ISLAMABAD: Wednesday’s drone attack has turned into a spat between Pakistan and the US over the target — whether or not it was a refugee camp.

“The claim in an MFA (Ministry of Foreign Affairs) statement yesterday that US forces struck an Afghan refugee camp in Kurram Agency yesterday is false,” a rather strongly worded statement issued by the US embassy in Islamabad said on Thursday.

The emphasis was clearly on a refugee camp not being targeted.

Islamabad insists it was a refugee camp; American embassy says FO claim is ‘false’

It is rare for the US to outright deny an attack even though the American officials generally avoid speaking about the strikes. The phrasing of the statement was even stranger as it said that the FO claim was “false”. Statements from diplomatic missions normally state their position on an issue without judging others’ perspective as true or false.
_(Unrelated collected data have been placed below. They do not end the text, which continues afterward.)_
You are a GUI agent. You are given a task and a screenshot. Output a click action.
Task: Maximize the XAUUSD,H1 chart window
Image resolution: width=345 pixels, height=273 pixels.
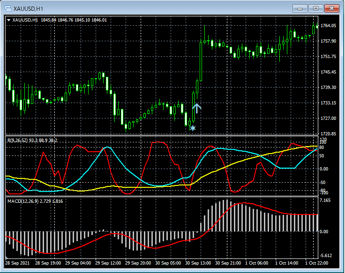316,8
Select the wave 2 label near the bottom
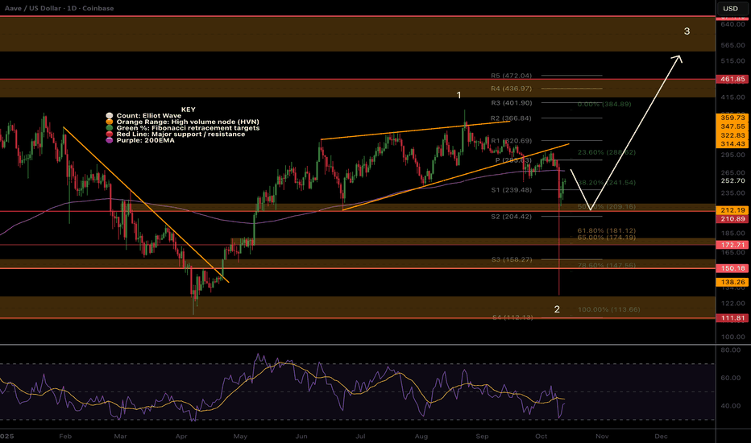 click(557, 309)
FO spokesman Dr Muhammad Faisal was twice asked about the US denial at his weekly media briefing, but instead of entering into a war of words, he just repeated the condemnation issued on Wednesday. This implied that Pakistan government was sticking to its position.
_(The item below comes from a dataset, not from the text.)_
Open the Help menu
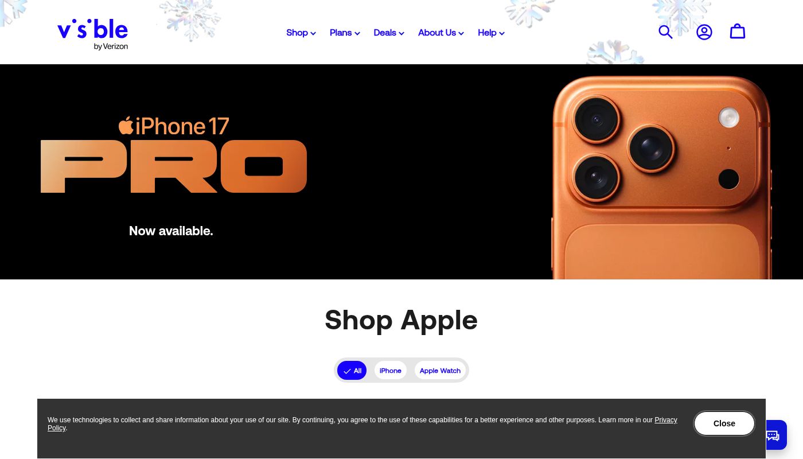Viewport: 803px width, 459px height. coord(491,33)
However, a more forceful response came from military’s public affairs division ISPR, which insisted that the target of the US drone strike was a refugee camp. The Inter-Services Public Relations took the attack as a vindication of sorts of Pakistani position that no more organised terror sanctuaries remained on its territory and any residual element that exists is based in the refugee neighbourhoods.
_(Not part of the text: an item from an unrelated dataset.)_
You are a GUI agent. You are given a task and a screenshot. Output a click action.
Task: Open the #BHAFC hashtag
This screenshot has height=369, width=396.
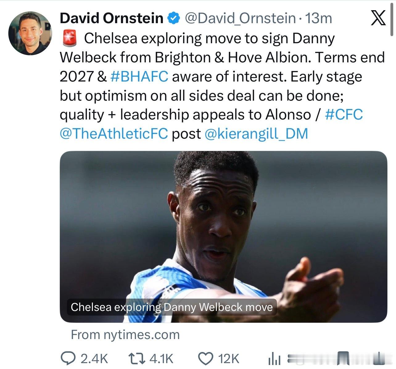(139, 77)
“The drone strike on 24 January in Spintal, Hangu district, was on individual target, who had morphed into Afghan Refugees and not any organised terrorist sanctuaries which have been eliminated,” an ISPR statement said.

The ISPR further reminded that 43 refugee camps out of total 54 were in Khyber Pakhtunkhwa province, including Hangu with overlap in Fata. It, therefore, re-emphasised its demand that for meaningfully resolving the dispute over terror sanctuaries Afghan refugees needed to be repatriated to their homeland at the earliest.

Apparently, the confusion among Pakistani authorities about the exact location — Kurram (a tribal agency), according to the FO, and Hangu district (a settled district) as per the ISPR account of the attack — provided the US the space to deny the strike in Kurram Agency.

The FO on Wednesday condemned a drone attack on an Afghan refugee camp in Kurram Agency, which constituted the first formal confirmation of any such hit on Pakistani territory by US Predator UAVs in 19 months since the killing of Taliban chief Mullah Akhtar Mansour in Balochistan in May 2016. The attack was categorically described as “a unilateral step” that was detrimental for cooperation against terrorism.

Terror sanctuaries have been a major irritant in Pak-US ties for long, but gained special focus after the Trump administration announced its strategy for South Asia and Afghanistan. The language of the US administration officials on Pakistan has also gradually turned harsher as the ties deteriorated sharply.